Questions And Comments
(i) Is the Nordic model what one character in Murder Bound means by "real progress"?

(ii) The "corporatist system" -

- a corporatist system involving a tripartite arrangement where representatives of labour and employers negotiate wages and labour market policy mediated by the government
-copied from here

- sounds like what Andrea has told me of Mussolini's fascism.

(iii) A welfare state is sustainable by taxation when the free market is expanding but not, or at least not as easily, when it is contracting.
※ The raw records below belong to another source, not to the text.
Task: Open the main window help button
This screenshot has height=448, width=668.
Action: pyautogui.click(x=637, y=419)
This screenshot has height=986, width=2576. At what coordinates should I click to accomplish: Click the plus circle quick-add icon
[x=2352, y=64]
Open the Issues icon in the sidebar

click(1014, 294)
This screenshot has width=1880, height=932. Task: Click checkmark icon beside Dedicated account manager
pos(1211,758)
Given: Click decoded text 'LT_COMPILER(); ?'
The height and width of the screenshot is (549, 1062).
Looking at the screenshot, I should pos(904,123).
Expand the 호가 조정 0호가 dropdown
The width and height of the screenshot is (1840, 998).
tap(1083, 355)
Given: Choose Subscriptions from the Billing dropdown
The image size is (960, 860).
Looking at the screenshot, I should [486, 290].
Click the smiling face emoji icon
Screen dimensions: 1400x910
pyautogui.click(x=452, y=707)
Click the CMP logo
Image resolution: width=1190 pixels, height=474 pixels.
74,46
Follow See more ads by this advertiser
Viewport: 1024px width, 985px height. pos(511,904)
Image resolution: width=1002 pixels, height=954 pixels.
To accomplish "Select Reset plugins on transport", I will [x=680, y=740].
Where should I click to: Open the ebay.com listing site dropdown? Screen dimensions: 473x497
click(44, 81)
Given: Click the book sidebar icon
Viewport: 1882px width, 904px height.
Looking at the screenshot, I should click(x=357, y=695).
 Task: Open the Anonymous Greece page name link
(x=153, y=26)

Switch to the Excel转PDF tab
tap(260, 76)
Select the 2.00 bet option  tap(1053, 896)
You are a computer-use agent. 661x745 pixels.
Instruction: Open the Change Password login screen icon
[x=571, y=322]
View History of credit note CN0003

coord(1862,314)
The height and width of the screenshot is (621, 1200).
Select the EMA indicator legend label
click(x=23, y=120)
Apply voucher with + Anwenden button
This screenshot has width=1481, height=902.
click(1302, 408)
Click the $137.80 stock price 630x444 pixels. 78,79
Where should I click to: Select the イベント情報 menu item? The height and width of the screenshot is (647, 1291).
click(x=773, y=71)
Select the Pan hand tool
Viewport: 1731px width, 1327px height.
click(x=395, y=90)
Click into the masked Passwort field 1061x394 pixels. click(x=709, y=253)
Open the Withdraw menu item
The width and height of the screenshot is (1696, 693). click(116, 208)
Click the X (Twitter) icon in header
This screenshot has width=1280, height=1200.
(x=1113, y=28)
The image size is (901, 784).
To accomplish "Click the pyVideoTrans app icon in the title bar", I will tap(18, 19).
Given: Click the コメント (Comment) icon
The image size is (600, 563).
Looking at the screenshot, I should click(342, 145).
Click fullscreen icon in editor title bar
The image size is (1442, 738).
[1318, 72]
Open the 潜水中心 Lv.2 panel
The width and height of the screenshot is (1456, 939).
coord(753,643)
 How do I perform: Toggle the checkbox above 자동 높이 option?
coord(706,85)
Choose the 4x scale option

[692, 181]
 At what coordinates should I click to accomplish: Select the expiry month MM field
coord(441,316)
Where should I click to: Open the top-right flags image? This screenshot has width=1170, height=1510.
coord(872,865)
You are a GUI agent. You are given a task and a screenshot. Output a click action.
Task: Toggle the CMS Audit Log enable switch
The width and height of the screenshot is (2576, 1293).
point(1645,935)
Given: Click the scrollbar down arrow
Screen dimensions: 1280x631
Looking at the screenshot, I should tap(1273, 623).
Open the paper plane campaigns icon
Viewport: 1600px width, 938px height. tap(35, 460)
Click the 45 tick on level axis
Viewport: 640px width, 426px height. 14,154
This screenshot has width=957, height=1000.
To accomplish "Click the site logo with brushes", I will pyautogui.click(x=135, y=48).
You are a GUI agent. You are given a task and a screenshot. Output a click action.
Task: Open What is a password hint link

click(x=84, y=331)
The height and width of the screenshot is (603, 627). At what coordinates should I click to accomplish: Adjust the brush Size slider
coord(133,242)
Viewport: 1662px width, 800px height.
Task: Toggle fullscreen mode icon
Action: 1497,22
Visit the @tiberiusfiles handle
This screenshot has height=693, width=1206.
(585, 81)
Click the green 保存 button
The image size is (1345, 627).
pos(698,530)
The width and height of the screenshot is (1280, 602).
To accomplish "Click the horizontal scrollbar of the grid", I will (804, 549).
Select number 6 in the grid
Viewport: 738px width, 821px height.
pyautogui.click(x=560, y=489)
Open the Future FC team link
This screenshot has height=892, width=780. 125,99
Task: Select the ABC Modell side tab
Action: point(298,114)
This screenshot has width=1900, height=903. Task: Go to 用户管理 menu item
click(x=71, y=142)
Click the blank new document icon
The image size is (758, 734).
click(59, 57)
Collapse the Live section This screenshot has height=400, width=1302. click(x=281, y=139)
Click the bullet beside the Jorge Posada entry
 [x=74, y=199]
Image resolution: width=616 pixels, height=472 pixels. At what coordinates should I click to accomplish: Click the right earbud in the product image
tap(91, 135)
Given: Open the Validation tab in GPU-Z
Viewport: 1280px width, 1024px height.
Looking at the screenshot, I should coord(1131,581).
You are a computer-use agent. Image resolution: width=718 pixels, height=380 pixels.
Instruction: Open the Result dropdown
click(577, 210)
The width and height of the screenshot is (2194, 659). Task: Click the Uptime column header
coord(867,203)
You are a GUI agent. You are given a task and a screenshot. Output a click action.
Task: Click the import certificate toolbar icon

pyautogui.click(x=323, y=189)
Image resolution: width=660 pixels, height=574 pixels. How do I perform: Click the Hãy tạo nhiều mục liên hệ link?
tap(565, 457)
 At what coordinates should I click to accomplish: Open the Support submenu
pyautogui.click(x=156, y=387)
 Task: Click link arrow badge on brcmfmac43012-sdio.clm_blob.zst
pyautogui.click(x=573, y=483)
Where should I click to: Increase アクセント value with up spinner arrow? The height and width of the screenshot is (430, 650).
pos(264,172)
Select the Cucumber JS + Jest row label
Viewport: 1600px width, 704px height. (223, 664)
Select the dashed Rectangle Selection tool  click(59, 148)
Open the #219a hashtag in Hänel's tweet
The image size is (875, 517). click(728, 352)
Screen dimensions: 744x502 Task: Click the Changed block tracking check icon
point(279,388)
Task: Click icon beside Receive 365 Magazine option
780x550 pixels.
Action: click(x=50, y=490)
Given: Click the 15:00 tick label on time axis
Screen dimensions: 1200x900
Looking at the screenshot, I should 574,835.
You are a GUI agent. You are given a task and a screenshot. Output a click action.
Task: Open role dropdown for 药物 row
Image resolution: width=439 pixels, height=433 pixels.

Lauring says that, although "'Norwegians have plenty of personal freedom...'" (ibid.), he values the American request not to walk on the grass as against the European prohibition of walking on the grass and adds:

"'A lot of little things like that.'" (ibid.)

That is a very little thing. I would like to have read what the "'...lot of...'" other things were.

I like Sweden as Stieg Larsson describes it although it has military service. It seems to have a refreshing multiplicity of political parties, which is confirmed here.

Italics

When I was at secondary school in the 1960s, a fellow pupil who had borrowed Guardians Of Time, asked me, "Who says this?" and pointed at a short italicized passage. I explained that it was a thought and added that Anderson always italicized thoughts so that the meaning was always clear to the reader. I think that it should (usually) be clear even on a first reading. When Everard says:

"'...you two were newly married.'"
-Poul Anderson, "Brave To Be A King" IN Anderson, Time Patrol (Riverdale, NY, 2010), pp. 55-112 AT 1, p. 57 -

- this is immediately followed by:

"After I introduced you..."
-op. cit., p. 58.

Sometimes it is even clearer:

"Sure, thought Everard, the best man got the girl."
-op. cit., p. 59.

Over the page, a paragraph describing the role of Time Patrol Specialists like Keith Denison is followed by:

"Besides all of which, Keith was a friend of mine.
"Everard took the pipe from his mouth."
-op. cit, p. 60.

Again, a consecutive reader should readily understand that Everard thinks the italicized sentence.

However, italicized thoughts were a practice of Poul Anderson. We were not taught it in English lessons at school and other authors do not observe it.

"...Vanger knew just how shaky things were when he first contacted Berger. What sort of game was he playing?"
-Stieg Larsson, The Girl With The Dragon Tattoo, trans., Reg Keeland (London, 2008), CHAPTER 17, 292.

Is the question italicized for emphasis or because the viewpoint character, Blomkvist, thinks it in those words? Maybe "...Vanger knew..." (etc) is a fact on which he has just reflected but not a word-for-word thought?

"The report questioned Blomkvist's refusal to comment during the trial. Smart woman."
-ibid.

Same comments.

"But Salander had used his original wording. He glanced again at the cover of the report. It was dated three days before Blomkvist was sentenced. That was impossible."
-ibid.

In this passage:

if the first sentence were a thought by Blomkvist, then it should have read, "But Salander used my original wording...";

the second sentence describes an action, not a thought;

the third sentence describes a fact that he notices;

the fourth sentence, if a thought, should have read, "That is impossible."

"You've been in my computer, Froken Salander, he said aloud. You're a fucking hacker."
-ibid.

Sentences spoken aloud should have been printed inside inverted commas and not in italics.